When pro football players wore leather helmets, and labored through slow, muddied and grinding affairs, in which running, not passing, was a special commodity, we imagine there were less brutal injuries. We believe this because at a slower pace, with less equipment, men were less able to intentionally damage others, and as a result, their minds weren't geared towards it. Of course, the game became more dynamic, people grew bigger, moved closer to perfect, and were equally equipped with the latest technology - the hyper society complicated a simple game of yardage.
But launching at another man with a cannonball atop your shoulders isn't really football, is it? It's an attempt to sideline someone. If that's football, the game of great athletes, clever tactics, and unparalleled story lines then I must have missed something.

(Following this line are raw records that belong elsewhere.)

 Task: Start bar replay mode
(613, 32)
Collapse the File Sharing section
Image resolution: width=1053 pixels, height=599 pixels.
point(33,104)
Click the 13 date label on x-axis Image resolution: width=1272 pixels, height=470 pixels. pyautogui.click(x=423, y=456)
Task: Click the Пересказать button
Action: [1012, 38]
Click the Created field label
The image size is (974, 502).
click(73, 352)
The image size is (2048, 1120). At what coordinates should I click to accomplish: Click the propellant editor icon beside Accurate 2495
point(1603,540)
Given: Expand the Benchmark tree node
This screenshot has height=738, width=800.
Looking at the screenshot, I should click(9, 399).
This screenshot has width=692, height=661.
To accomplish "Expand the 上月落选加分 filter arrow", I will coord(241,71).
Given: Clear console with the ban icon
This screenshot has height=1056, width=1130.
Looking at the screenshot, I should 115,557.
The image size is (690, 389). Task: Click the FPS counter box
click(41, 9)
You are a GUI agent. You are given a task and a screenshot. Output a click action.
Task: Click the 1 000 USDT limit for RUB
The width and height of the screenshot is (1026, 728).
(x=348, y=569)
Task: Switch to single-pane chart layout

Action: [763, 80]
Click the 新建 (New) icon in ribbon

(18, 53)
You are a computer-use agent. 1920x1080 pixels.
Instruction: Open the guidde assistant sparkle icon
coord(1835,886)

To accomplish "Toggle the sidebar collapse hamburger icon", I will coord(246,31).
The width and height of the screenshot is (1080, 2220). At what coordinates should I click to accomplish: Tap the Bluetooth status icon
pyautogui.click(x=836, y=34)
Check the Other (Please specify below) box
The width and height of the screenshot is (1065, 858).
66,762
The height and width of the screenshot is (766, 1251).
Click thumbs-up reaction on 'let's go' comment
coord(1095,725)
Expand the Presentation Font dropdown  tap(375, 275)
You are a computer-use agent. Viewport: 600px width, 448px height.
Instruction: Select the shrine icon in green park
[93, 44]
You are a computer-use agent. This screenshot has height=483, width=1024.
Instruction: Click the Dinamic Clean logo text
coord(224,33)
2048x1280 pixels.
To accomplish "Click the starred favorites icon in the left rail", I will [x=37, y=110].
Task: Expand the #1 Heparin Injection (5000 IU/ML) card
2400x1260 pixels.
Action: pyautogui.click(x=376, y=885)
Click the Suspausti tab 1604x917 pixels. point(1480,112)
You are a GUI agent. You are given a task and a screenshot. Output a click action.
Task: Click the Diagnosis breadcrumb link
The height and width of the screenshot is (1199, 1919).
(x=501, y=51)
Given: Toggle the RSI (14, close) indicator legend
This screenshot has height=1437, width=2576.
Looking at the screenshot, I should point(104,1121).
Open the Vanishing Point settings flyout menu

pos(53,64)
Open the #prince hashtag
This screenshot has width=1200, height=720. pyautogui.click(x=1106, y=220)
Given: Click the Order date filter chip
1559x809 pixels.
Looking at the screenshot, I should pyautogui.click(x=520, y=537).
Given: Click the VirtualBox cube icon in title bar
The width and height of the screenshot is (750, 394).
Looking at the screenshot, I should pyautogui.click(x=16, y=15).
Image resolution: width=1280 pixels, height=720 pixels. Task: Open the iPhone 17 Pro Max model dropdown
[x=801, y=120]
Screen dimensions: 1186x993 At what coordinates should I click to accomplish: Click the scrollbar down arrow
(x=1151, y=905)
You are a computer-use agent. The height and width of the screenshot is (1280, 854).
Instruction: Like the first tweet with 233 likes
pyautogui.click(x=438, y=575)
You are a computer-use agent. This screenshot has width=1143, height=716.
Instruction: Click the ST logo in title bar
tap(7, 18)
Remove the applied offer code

There are no easy answers to dealing with violent sports. But other games manage. Rugby is played by more than a hundred nations, for example, and you rarely see the type of horrific collisions in rugby that you see in pro football. And to the naked eye, rugby is a far more bruising affair than the NFL. That's because the game's owners, and supporters, and protagonists, cling to the tradition of the task - not to merely the way the task looks. They're committed to the skill and strategy, to tackling with the right techniques, and less to the spectacle. The NFL is spectacular, and moves pretty fast, and we love it. But some of its people need to stop and take a look around every once in a while, or they could miss it.